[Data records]

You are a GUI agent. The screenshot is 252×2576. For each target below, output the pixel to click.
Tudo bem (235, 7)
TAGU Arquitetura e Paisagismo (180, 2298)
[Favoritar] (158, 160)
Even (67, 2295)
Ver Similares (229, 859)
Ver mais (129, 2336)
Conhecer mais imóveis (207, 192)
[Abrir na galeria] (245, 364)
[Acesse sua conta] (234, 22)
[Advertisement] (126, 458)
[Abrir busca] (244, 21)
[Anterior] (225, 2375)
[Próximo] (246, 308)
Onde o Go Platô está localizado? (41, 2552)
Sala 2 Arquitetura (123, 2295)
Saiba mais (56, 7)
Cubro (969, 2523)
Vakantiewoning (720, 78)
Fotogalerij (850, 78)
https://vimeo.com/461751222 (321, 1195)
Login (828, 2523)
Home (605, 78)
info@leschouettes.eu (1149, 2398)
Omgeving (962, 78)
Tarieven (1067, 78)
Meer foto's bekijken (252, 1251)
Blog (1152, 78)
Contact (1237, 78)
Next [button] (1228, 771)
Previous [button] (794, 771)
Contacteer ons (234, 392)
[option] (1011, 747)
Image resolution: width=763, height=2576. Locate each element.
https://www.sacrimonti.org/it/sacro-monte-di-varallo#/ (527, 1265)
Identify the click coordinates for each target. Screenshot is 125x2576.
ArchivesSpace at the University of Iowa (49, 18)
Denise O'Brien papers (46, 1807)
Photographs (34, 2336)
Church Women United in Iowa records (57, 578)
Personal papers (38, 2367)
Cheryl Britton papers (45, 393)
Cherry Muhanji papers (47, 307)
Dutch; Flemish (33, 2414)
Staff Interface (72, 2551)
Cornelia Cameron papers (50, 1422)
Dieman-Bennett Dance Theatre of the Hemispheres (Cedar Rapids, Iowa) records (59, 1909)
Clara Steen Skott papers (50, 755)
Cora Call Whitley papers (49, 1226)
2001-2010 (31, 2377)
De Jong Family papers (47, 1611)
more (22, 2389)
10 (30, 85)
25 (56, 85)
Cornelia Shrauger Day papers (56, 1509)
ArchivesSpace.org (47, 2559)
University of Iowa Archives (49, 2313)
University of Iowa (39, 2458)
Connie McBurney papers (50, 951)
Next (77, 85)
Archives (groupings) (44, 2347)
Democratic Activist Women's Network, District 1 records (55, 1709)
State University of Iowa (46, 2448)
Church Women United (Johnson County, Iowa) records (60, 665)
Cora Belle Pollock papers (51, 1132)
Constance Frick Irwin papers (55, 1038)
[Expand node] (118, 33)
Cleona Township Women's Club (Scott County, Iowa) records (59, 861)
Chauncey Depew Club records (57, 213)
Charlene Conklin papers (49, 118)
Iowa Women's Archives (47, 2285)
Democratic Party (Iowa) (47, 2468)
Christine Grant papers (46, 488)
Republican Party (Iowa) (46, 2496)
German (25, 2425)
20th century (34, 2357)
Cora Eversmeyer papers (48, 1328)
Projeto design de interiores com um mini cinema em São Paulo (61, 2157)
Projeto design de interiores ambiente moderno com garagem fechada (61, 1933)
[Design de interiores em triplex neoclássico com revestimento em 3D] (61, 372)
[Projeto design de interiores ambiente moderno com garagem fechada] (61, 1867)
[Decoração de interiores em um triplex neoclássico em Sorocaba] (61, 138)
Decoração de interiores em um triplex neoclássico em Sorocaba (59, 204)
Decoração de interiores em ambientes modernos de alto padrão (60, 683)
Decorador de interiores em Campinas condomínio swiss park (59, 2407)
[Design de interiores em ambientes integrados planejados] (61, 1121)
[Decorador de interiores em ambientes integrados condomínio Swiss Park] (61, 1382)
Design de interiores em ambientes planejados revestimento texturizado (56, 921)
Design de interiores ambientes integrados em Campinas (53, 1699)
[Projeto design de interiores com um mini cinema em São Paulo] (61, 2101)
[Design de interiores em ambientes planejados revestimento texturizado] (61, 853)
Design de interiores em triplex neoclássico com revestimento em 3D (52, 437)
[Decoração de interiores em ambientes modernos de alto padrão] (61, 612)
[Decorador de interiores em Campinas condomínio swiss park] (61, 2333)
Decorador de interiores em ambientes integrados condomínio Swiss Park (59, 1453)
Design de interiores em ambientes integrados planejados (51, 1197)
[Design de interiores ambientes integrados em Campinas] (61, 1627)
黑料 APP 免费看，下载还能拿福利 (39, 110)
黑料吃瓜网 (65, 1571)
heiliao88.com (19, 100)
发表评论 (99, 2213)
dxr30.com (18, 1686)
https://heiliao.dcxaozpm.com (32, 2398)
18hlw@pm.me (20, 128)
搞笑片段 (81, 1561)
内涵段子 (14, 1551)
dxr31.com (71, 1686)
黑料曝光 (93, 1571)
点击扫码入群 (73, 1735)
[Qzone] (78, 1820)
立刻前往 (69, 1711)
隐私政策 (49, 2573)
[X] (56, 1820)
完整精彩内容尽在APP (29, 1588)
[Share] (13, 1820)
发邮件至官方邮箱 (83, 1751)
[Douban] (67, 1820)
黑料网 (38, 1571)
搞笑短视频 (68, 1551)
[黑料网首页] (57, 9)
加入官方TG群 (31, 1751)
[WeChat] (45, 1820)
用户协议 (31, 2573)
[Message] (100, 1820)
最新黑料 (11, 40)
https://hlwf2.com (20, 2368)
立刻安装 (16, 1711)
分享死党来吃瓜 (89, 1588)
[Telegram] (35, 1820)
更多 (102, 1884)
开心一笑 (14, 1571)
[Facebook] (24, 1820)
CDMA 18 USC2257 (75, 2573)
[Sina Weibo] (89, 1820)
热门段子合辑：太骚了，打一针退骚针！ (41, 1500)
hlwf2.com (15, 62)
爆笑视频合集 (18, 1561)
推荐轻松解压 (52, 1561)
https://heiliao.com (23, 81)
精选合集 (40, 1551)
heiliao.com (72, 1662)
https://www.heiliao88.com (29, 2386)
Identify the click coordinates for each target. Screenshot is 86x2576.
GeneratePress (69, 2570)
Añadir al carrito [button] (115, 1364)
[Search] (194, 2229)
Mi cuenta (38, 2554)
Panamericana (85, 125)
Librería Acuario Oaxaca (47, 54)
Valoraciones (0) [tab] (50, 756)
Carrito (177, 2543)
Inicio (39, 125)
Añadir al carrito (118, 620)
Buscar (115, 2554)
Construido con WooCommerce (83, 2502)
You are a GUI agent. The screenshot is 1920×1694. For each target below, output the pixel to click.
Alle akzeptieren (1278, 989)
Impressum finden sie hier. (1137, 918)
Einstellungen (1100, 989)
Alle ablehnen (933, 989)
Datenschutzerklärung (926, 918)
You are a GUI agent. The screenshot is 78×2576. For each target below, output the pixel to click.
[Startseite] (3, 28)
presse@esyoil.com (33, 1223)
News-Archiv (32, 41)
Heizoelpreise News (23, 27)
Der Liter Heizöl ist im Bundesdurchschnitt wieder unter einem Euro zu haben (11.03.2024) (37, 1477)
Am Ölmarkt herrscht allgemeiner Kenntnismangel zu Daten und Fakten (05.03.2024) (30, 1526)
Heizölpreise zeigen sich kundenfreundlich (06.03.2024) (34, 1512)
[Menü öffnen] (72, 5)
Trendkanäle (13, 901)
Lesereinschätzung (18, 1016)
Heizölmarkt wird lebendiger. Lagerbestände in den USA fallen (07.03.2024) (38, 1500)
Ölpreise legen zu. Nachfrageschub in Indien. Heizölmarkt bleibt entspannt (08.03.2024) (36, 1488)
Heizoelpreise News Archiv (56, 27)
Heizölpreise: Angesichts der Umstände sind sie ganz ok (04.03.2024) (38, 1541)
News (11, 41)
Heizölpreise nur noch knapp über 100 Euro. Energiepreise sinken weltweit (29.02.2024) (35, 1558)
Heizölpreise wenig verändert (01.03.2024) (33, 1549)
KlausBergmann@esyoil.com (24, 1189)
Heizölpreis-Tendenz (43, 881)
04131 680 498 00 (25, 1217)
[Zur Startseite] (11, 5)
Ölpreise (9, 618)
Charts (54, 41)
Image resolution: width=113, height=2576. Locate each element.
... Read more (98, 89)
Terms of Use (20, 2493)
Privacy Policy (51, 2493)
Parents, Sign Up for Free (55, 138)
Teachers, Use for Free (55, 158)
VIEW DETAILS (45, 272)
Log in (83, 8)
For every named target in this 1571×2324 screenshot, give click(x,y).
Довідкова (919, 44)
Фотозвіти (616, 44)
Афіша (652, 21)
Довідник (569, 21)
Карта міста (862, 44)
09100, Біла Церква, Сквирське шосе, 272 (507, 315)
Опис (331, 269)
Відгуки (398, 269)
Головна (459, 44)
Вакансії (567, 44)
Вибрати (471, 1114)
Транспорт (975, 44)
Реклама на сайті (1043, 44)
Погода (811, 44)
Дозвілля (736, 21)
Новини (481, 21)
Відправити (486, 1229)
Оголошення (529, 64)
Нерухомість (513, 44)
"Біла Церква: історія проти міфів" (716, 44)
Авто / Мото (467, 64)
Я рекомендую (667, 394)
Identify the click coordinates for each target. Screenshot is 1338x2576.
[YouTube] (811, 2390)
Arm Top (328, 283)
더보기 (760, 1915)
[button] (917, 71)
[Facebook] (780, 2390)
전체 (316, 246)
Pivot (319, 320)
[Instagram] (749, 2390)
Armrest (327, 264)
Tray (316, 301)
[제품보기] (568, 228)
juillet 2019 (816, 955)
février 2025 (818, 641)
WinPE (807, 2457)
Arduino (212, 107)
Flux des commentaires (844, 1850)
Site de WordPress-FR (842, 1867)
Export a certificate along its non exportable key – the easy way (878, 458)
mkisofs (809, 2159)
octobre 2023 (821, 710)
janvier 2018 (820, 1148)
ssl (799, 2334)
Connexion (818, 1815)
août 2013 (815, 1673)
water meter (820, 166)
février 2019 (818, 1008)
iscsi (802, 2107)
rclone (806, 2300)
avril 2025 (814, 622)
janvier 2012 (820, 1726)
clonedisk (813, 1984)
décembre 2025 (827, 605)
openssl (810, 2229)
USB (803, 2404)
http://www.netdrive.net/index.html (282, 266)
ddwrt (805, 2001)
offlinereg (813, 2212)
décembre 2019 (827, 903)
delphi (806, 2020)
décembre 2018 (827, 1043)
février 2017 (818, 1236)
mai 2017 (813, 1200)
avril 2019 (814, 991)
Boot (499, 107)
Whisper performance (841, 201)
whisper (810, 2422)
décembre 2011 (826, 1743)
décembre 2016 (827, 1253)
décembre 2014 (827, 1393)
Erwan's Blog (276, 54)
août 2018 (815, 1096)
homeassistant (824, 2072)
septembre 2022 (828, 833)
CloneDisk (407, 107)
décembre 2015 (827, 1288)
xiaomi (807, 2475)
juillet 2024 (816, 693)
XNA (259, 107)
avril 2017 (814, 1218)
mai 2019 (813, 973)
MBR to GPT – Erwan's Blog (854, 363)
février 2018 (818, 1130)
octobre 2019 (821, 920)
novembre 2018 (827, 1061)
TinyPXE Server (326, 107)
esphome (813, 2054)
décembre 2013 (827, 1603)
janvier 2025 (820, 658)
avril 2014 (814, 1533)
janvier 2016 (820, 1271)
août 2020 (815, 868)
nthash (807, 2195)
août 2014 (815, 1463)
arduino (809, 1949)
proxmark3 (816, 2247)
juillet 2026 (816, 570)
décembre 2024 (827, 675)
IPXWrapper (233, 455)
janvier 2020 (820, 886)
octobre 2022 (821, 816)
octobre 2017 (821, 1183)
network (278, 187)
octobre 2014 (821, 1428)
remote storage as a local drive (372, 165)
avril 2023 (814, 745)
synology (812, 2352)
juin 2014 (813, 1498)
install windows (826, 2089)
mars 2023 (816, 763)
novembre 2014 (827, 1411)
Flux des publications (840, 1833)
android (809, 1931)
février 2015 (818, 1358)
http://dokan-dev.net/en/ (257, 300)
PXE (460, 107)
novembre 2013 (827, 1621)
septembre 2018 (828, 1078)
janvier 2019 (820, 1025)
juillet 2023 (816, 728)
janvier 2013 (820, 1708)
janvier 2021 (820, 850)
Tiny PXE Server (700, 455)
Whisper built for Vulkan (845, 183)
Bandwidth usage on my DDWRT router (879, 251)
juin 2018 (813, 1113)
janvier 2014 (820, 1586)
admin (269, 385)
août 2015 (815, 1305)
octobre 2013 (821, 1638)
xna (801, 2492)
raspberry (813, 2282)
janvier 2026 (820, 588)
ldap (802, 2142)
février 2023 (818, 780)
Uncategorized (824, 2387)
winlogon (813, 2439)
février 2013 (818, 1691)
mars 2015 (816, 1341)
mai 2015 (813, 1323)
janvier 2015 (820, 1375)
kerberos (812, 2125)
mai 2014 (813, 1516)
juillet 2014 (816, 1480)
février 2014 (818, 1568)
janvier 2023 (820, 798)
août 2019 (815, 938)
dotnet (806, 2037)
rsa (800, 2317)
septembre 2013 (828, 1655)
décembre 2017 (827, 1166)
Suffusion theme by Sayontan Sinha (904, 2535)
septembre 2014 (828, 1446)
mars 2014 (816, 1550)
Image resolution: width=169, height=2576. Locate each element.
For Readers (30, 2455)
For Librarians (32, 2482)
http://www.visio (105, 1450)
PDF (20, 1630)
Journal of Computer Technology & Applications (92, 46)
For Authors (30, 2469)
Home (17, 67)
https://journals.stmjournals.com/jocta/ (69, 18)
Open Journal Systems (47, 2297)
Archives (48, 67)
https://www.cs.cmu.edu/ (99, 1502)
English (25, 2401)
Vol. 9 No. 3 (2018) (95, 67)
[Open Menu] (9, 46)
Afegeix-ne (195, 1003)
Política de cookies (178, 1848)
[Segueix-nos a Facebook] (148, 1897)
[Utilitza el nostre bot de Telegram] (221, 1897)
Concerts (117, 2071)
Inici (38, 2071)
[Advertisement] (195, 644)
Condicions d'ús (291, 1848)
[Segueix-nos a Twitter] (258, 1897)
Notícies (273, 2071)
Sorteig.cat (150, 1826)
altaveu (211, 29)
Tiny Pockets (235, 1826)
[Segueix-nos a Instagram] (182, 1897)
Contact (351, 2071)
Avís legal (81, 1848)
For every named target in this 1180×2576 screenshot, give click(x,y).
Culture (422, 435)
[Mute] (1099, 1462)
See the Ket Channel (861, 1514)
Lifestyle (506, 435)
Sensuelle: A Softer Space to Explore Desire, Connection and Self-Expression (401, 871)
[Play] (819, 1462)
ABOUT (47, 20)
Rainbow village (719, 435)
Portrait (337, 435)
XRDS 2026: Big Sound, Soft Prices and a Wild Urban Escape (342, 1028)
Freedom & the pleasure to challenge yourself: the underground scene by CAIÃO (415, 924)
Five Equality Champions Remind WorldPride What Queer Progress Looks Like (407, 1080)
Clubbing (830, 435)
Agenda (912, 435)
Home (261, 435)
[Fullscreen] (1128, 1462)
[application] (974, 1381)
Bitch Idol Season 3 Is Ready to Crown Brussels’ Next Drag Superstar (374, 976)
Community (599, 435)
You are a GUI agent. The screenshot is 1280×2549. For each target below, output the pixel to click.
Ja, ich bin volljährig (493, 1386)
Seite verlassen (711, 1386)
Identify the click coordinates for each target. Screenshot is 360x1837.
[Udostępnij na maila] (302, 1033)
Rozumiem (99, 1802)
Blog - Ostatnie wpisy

-- EXERCISE INSTRUCTIONS --
Which lines of the items above contain the string "ArchivesSpace"? Pick out each of those lines and copy it.

-- ANSWER TO THE EXERCISE --
ArchivesSpace at the University of Iowa (49, 18)
ArchivesSpace.org (47, 2559)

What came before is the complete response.